Korybko: It’s difficult to say because I’m not privy to all of the knowledge that they were informed of at the time, and as the saying goes, "hindsight is 20/20”. There are arguments that can be made from either position. On the one hand, negotiating with the US came off as weak and was motivated by a level of political naiveté that was previously unseen, though on the other, the successful implementation of the ABM and SALT I and II suggested that the INF and START agreements might also be to each party’s balanced interests instead of at the expense of one or the other.

Unfortunately, my impression is that Soviet decision makers, principally Gorbachev, were so enthralled with the "good guy” narrative that the US was spinning in framing them as "heroes of peace” if they agreed to these weapons cuts that they overlooked the fact that a lot of this was just psychological warfare to strategically disarm their suspicions and get them to enter into a never-ending pattern of retreating on all fronts. Having said that, it’s difficult to see what difference it would have made if the USSR didn’t agree to those deals because it was eventually dismantled from within for reasons unconnected to those agreements but nevertheless still influenced by the US.

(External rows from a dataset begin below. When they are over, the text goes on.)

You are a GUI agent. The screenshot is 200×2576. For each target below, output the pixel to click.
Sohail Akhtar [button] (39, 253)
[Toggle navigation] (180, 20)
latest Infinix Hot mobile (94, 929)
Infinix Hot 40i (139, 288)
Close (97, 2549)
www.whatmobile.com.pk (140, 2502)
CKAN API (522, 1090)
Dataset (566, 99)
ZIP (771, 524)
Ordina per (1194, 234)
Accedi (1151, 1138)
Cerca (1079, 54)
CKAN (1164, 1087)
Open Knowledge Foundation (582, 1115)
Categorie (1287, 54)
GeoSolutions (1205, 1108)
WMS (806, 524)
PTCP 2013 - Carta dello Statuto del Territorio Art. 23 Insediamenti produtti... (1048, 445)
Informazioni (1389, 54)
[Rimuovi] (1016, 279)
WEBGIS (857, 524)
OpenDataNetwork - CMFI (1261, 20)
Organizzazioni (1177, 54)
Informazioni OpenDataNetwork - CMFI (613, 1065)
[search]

Basirat: In a book published in 1999, Ms. Saunders talked about the role of the CIA and its influence in the various levels of people, elites, and statesmen in orchestrating the collapse of the Soviet Union. Please kindly talk about this strategy.

Korybko: I’m unfamiliar with her work, but in brief, there’s a long-standing suspicion that some people within the Soviet hierarchy knowingly sold out to the US, though I think that the truth is more nuanced in that they fell for the CIA’s influence operations and operated exactly like how Washington wanted them to under the carefully controlled circumstances that America engineered around them. That’s not to say that "everything” that "went wrong” was an "American plot”, but just that one of the most important objectives that any intelligence can aim for is to exercise "scenario superiority” where they masterfully manipulate their targets into situations that are mostly beyond the participants’ control and largely influenced by external parties, though with all of the variables interacting in such a way that the decisions that each subject takes are genuinely thought to be their own and to their self-interest.

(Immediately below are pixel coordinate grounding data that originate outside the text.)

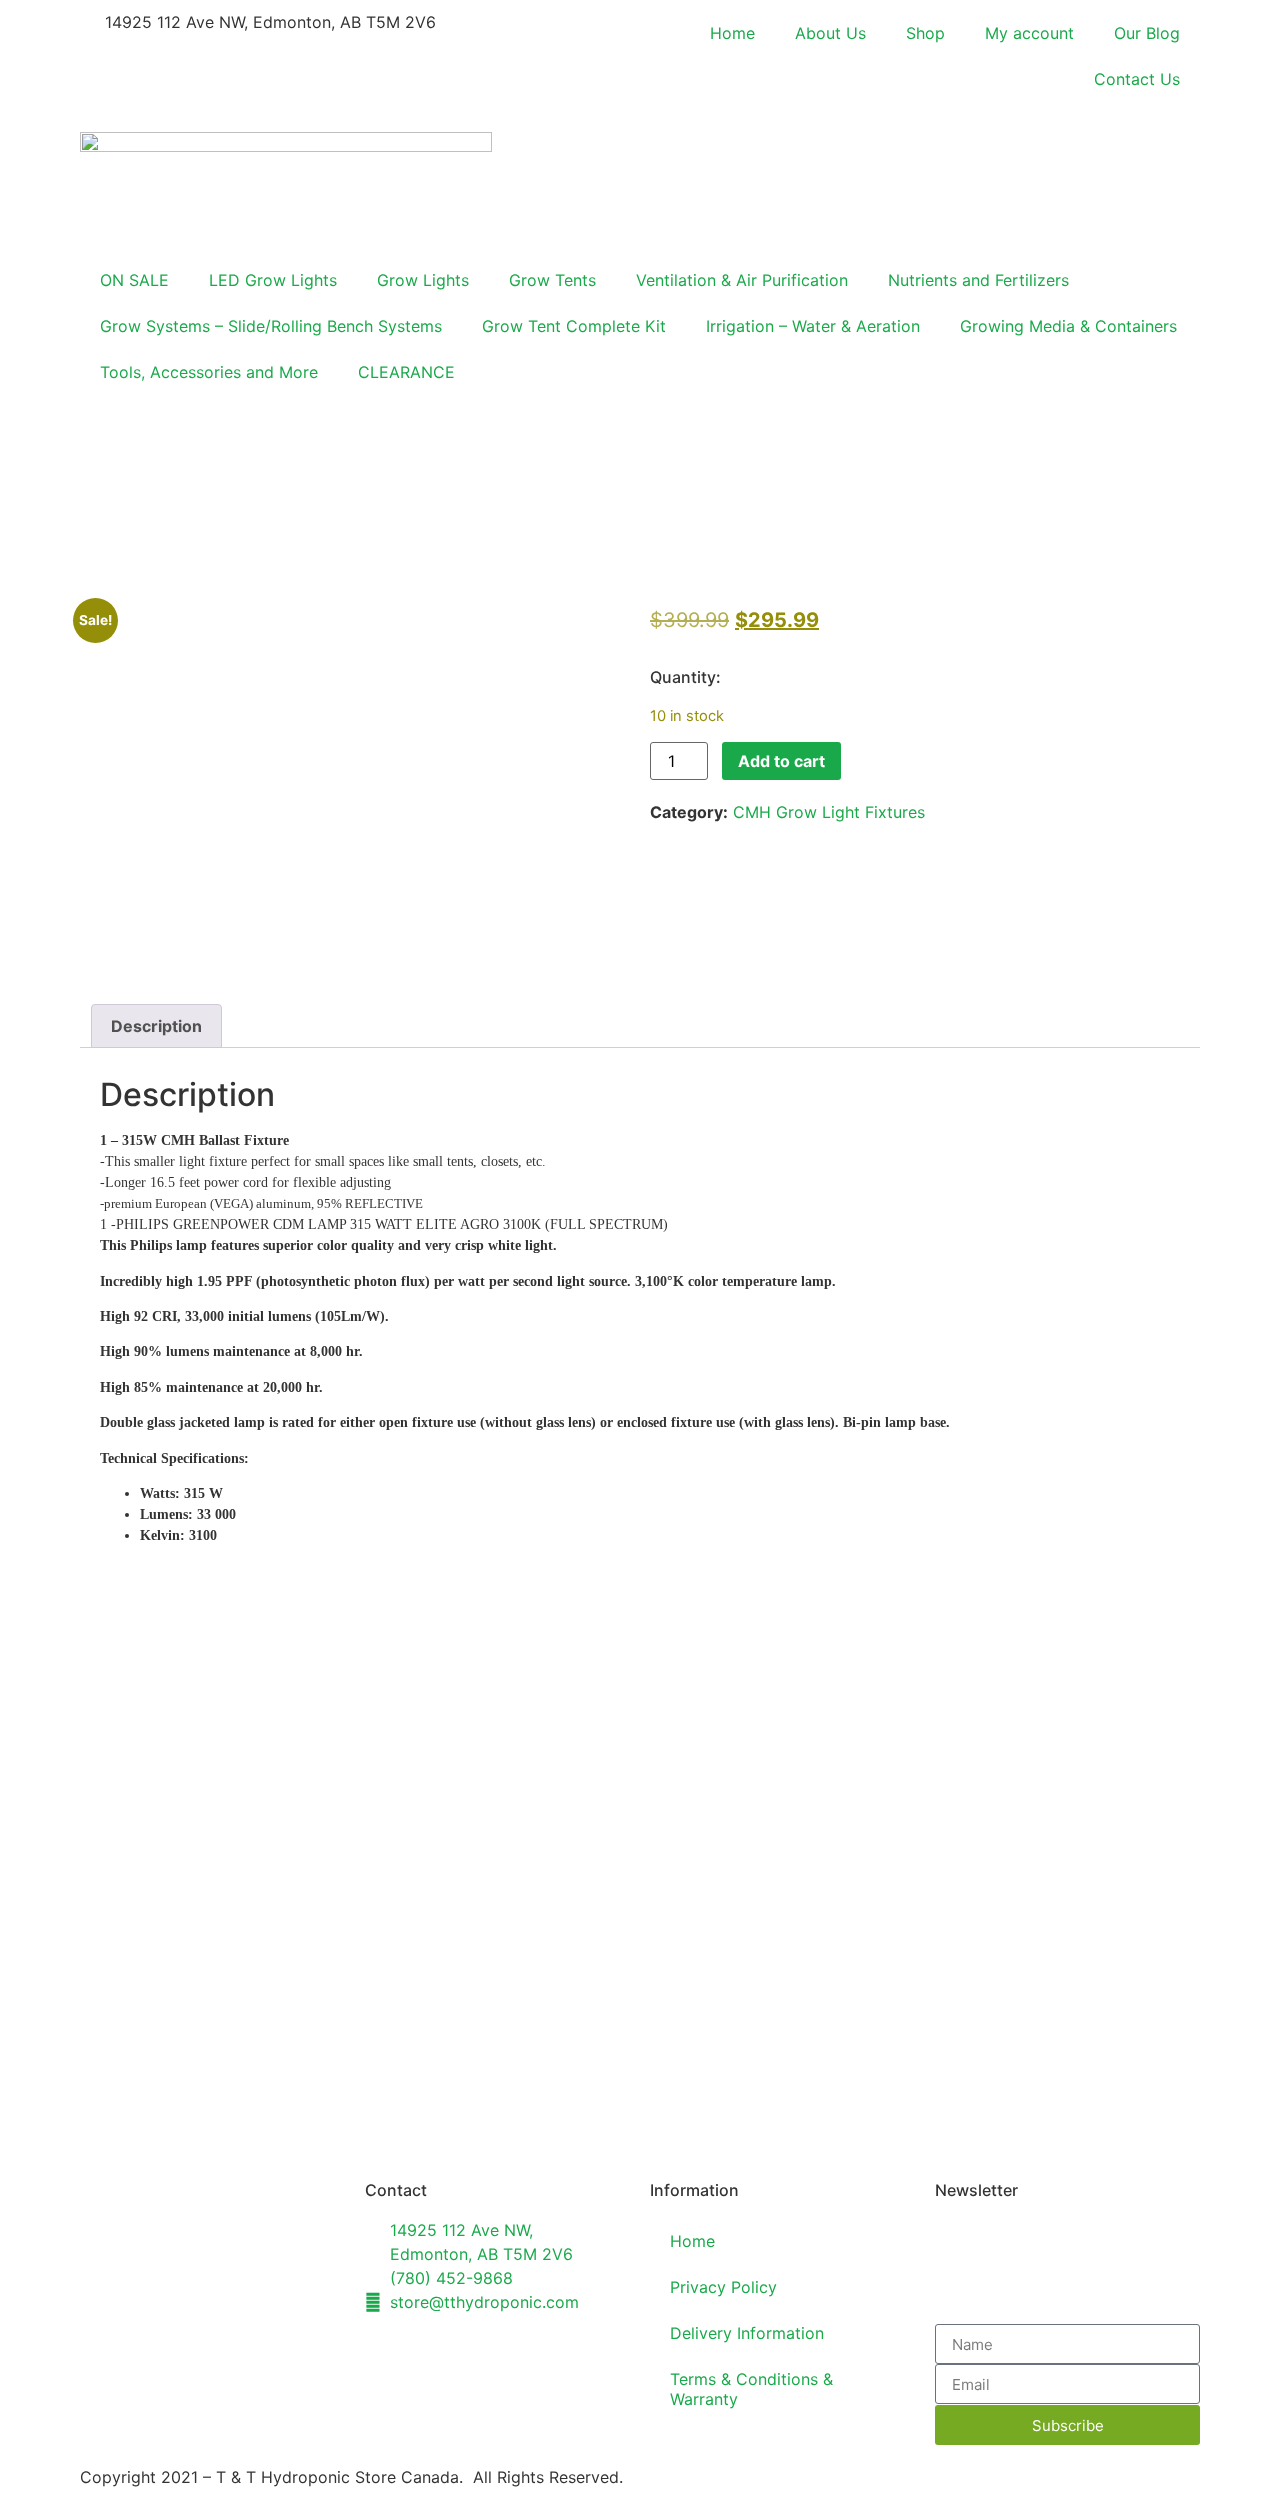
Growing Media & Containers (1068, 326)
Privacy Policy (723, 2287)
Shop (925, 33)
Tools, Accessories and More (209, 372)
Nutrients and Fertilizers (978, 280)
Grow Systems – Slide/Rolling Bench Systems (271, 326)
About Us (830, 33)
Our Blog (1147, 33)
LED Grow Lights (273, 280)
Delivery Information (747, 2333)
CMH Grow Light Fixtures (829, 812)
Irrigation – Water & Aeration (813, 326)
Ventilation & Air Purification (742, 280)
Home (732, 33)
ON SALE (134, 280)
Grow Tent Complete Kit (574, 326)
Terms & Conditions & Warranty (751, 2389)
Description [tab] (156, 1026)
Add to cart (781, 761)
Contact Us (1137, 79)
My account (1029, 33)
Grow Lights (423, 280)
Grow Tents (552, 280)
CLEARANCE (406, 372)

The objective is to manufacture a self-sustaining cycle of destruction whereby the targets ruin themselves through decisions that they truly believe are of their own making and in support of their interests under the circumstances.

It’s that dynamic which more accurately reflects the role that the CIA played inside of the Soviet Union in indirectly orchestrating its collapse than any effect that its individual agents could have ever had in directly executing this plan.

Thank you so much for devoting your time.